__Try it__: Every line containing "dropdown" should be identified and copied from the data below.

[Saved entries]
######

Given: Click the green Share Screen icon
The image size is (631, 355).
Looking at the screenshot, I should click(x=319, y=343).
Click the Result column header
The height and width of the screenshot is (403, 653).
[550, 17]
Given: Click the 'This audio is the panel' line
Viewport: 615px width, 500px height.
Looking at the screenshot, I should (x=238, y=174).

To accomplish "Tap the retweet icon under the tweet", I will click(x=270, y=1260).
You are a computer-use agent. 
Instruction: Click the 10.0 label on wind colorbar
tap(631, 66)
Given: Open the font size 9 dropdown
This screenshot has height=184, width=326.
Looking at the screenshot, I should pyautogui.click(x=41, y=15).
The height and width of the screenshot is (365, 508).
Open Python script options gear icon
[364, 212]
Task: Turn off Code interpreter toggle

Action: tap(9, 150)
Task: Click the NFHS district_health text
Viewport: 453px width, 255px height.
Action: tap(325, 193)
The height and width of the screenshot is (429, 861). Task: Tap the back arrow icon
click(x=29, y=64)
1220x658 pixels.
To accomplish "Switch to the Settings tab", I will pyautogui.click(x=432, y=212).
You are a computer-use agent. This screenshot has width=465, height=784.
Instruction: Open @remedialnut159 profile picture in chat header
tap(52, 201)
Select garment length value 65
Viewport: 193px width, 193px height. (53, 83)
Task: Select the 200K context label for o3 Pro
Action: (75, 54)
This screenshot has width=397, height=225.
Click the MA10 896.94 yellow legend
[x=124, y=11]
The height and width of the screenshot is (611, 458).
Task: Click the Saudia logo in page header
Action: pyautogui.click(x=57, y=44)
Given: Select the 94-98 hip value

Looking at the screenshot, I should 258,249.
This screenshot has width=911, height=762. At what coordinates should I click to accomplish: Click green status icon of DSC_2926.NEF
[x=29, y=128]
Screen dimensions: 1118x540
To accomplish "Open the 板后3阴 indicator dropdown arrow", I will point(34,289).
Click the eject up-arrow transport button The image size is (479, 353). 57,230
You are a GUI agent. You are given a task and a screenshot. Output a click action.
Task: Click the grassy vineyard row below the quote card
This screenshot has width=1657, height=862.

######

__Completed task__:
Given: Open the font size 9 dropdown
To accomplish "Open the 板后3阴 indicator dropdown arrow", I will point(34,289).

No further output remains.